There really should a Thunderbolt usage for beginners FAQ on here somewhere and if there is, it should be linked on every thunderbolt article for easy reference.
Thunderbolt2 offers 2 x 10Gbit/s channels combined. Thunderbolt offers them as seperate channels. Neither of those speeds offer anywhere near the bandwidth of a 16xPCie card and even then, most higher end GPUs are double-wide and need internal power. You'd end up using 2 slots for 1 card, leaving only 1 PCIe slot for other uses and then cripple the card with bandwidth that doesn't even come close to 4xPCIe.
The audience is defined by the need to use PCI cards and the purchase of a TB or TB2 equipped computer.
Price doesn't determine audience for any product. It that were true, college students wouldn't be carrying around rMBPs and the iPhone wouldn't be the top selling US handset with AT&T the biggest telco.
The idea that only a professional would buy expensive equipment is just wrong, along with the idea that home users and gamers are all poor and couldn't possibly be able to afford things they want.

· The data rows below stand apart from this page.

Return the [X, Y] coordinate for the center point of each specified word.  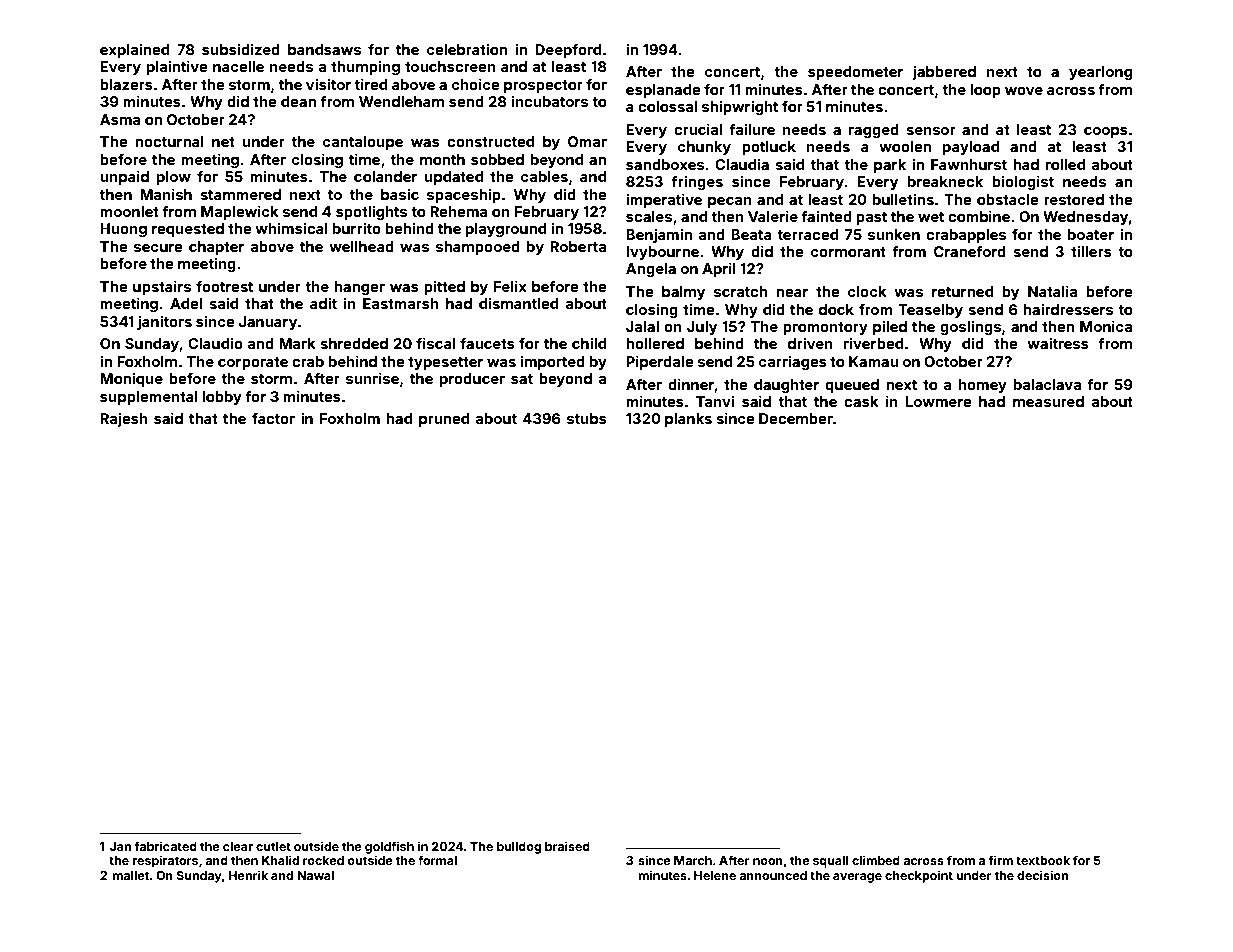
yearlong [1100, 73]
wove [1024, 91]
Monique [131, 379]
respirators [165, 861]
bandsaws [324, 49]
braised [567, 846]
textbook [1043, 860]
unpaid [124, 177]
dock [836, 309]
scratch [740, 291]
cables [544, 176]
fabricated [166, 846]
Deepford [568, 51]
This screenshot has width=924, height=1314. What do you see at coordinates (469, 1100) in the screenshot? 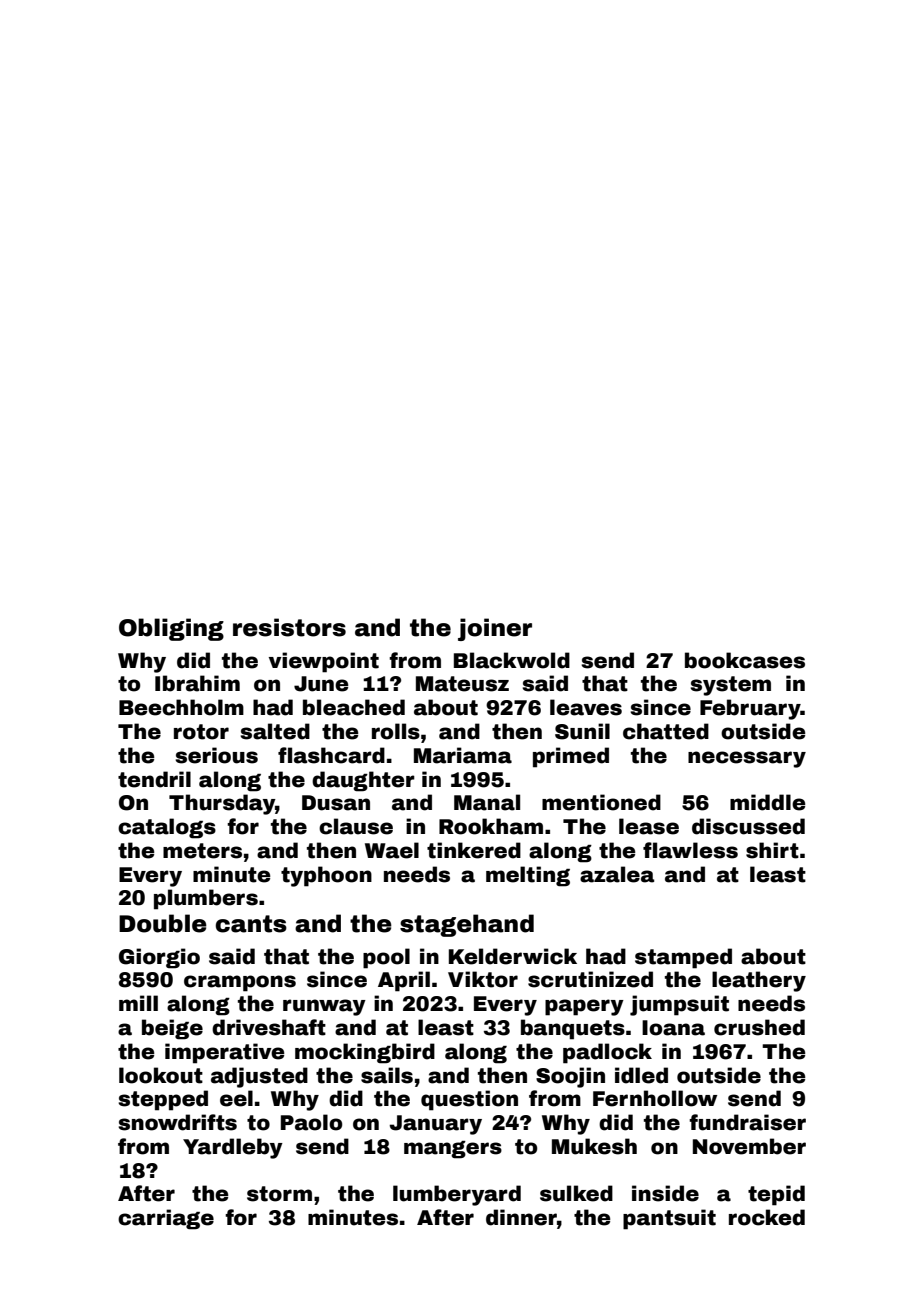
I see `question` at bounding box center [469, 1100].
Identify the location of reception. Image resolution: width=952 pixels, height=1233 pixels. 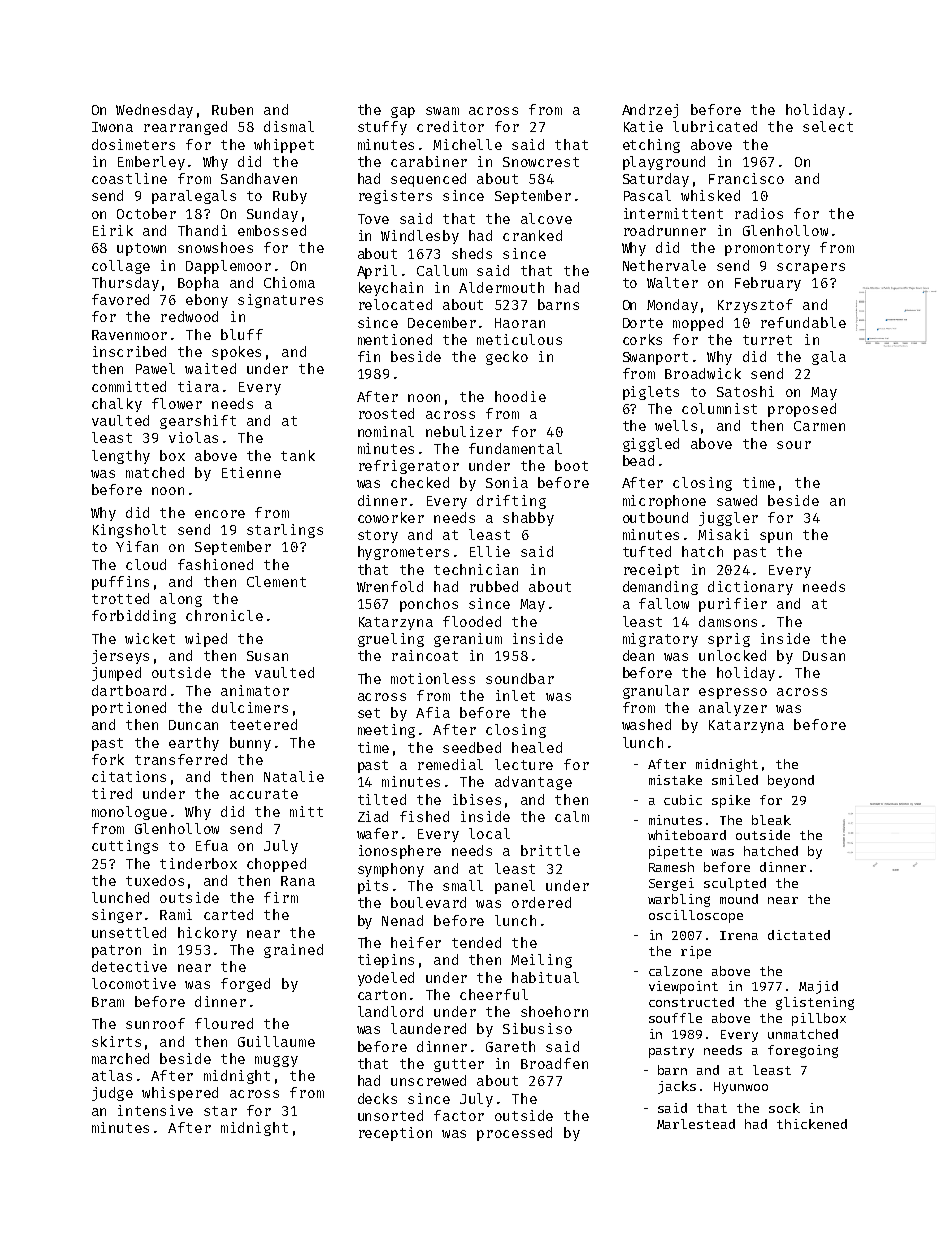
(395, 1134).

Considering that most desktop PCs offer PCI expansion slots for free, and they are faster than TB2, a professional is more likely to invest in the product that gives maximum return for minimum outlay - in which case 'professionals' wouldn't be buying this product at all.
This is expensive because it is a niche product in terms of utility, not because 'professionals' are willing to pay the asking price.
Graphics cards work fine in windows in every current mac except for the Mac mini , there is no OS X driver support yet. I was one of the few people who set up a geforce Titan over thunderbolt to a MacBook Pro when the last version first came out.
Again, these are for professionals.
I'm going to assume this can't handle higher-end video cards on PCI Express 3.0? Still not enough bandwidth.